━━━━━ THE DATA

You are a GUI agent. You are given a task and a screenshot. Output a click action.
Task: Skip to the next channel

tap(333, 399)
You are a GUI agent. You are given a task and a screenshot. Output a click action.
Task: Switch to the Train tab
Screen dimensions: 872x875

━━━━━━━━━━
━━━━━ THE DATA

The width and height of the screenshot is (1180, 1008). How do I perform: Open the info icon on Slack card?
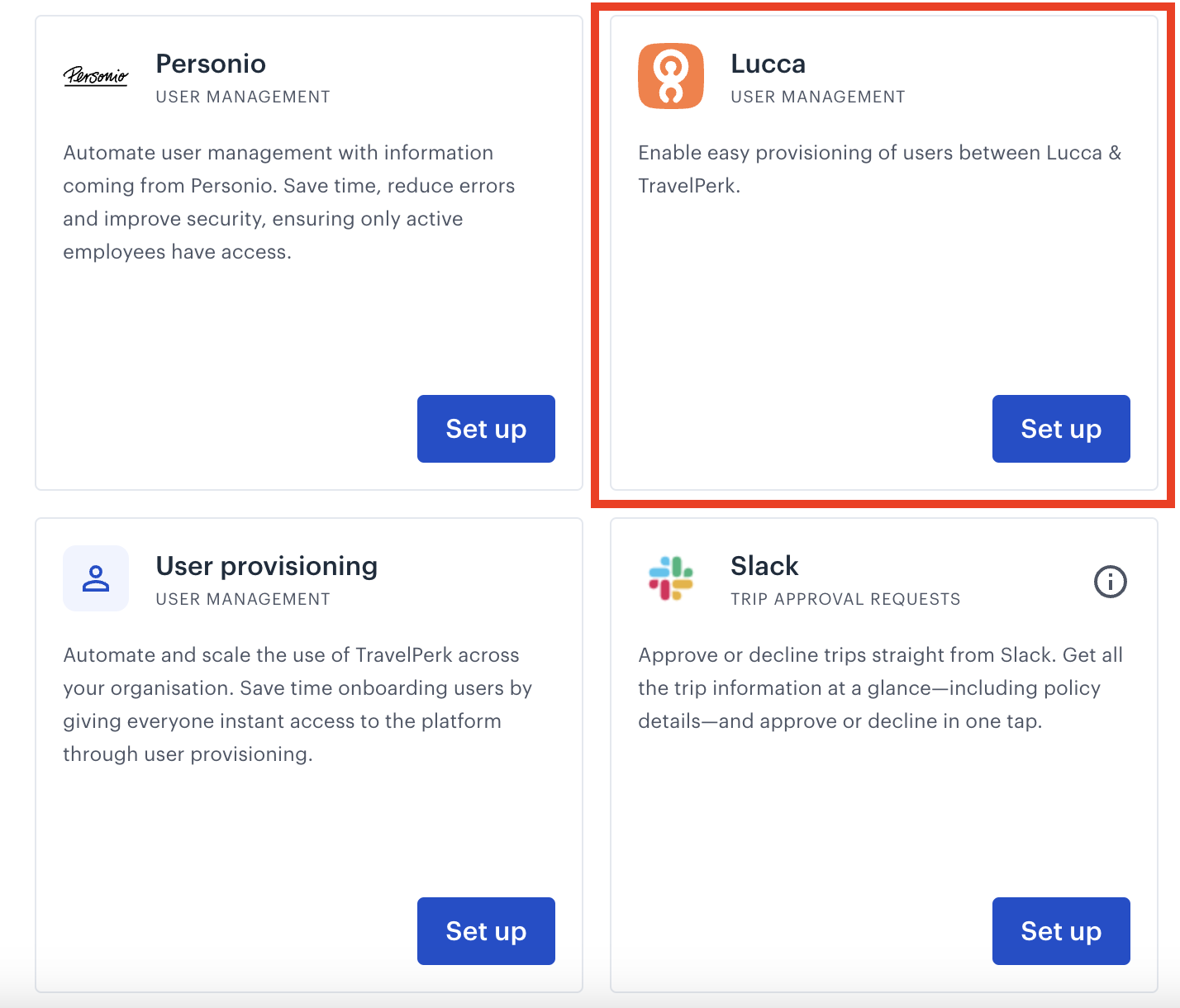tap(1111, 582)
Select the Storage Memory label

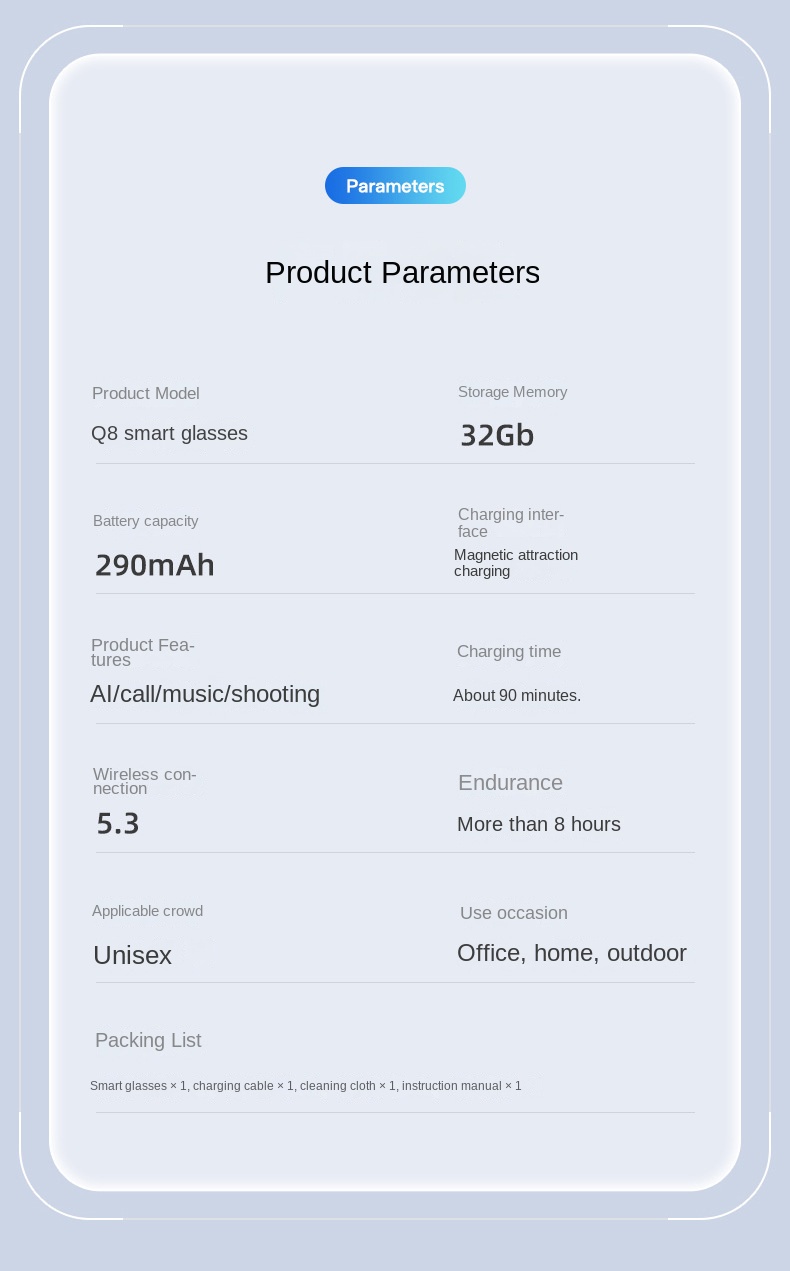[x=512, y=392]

━━━━━━━━━━
━━━━━ THE DATA

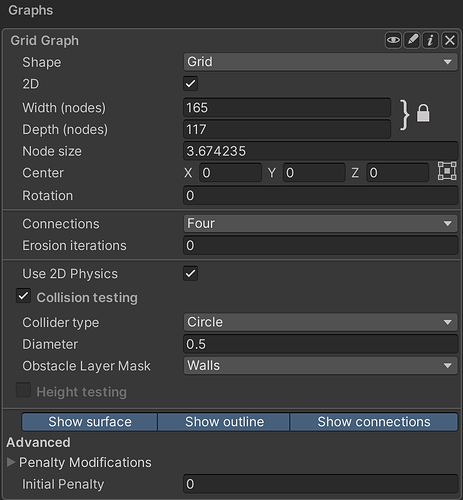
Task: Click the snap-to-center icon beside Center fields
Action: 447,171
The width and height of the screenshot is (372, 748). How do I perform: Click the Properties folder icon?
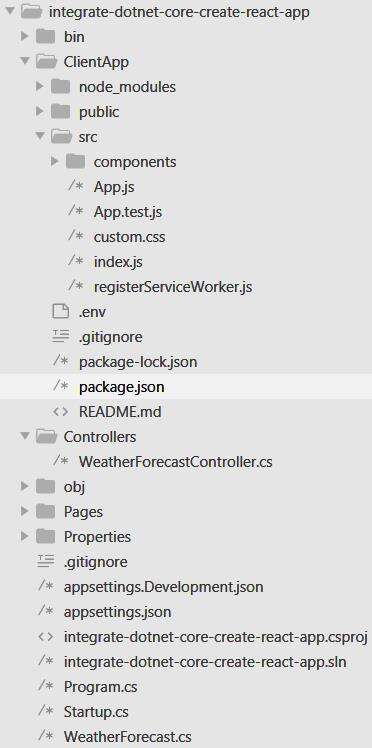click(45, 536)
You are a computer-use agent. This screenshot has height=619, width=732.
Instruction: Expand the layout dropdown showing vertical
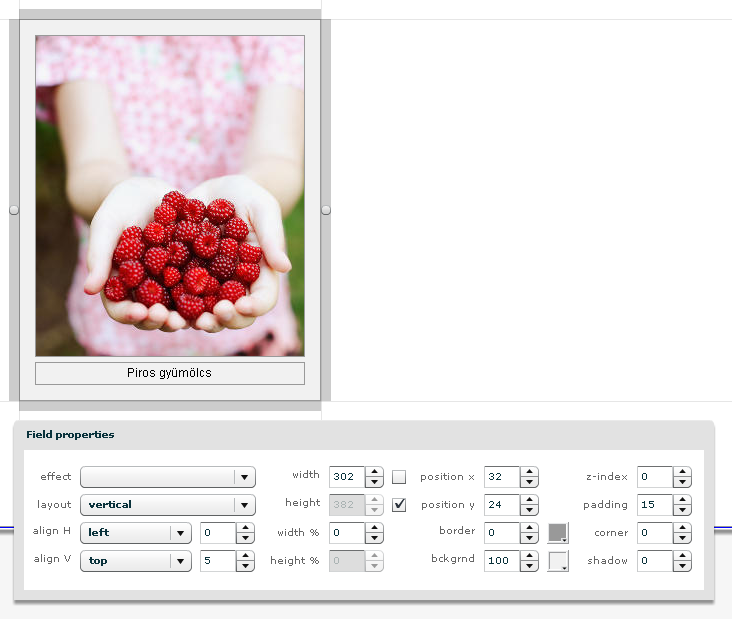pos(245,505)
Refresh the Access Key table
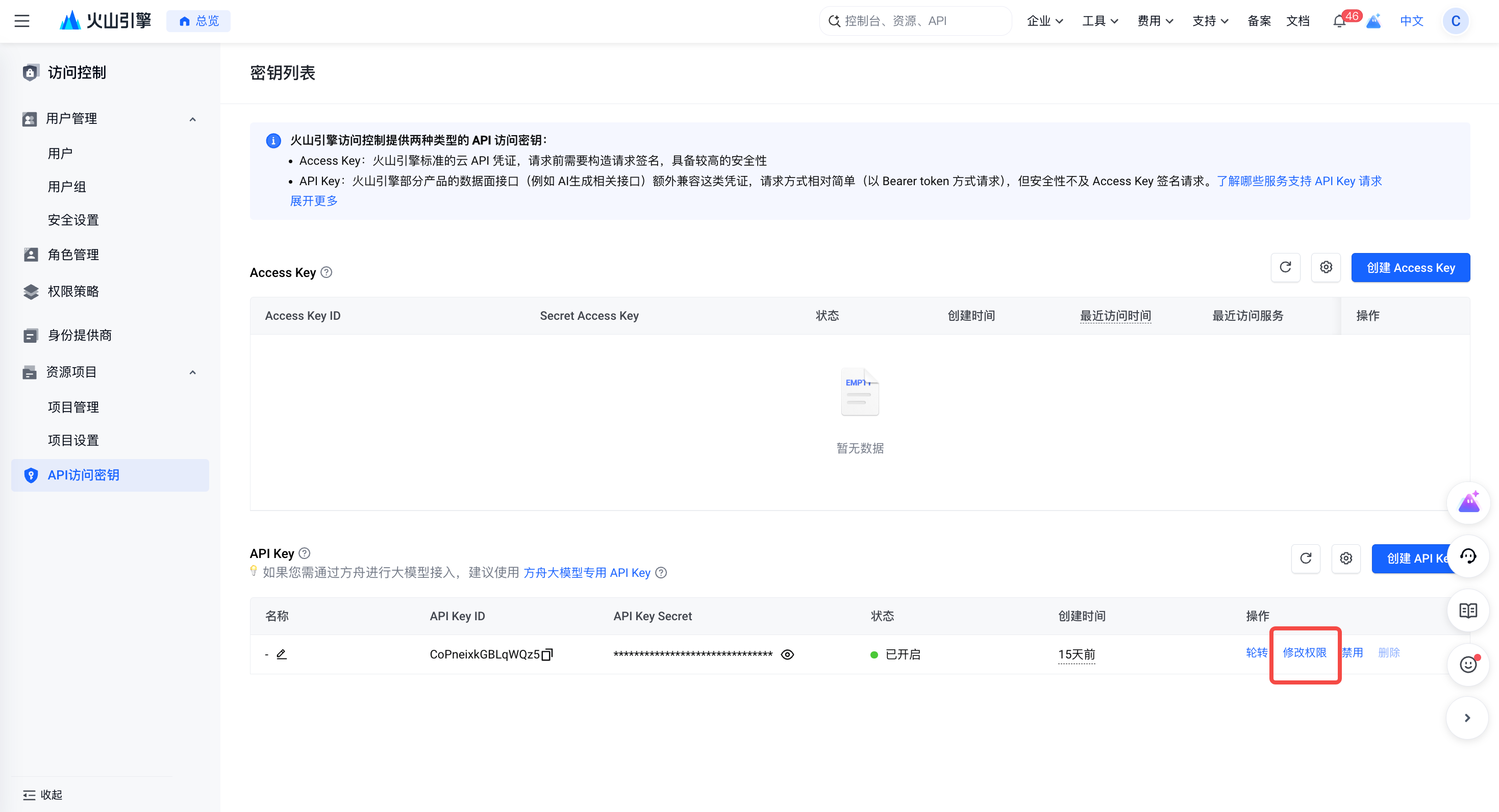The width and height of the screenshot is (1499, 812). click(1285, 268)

━━━━━━━━━━

Only the lines above from the one with "Task: Switch to the Train tab" up to and including the one with "Screen dimensions: 872x875" should be repeated, exactly as written.

- [ANSWER SECTION]
Task: Switch to the Train tab
Screen dimensions: 872x875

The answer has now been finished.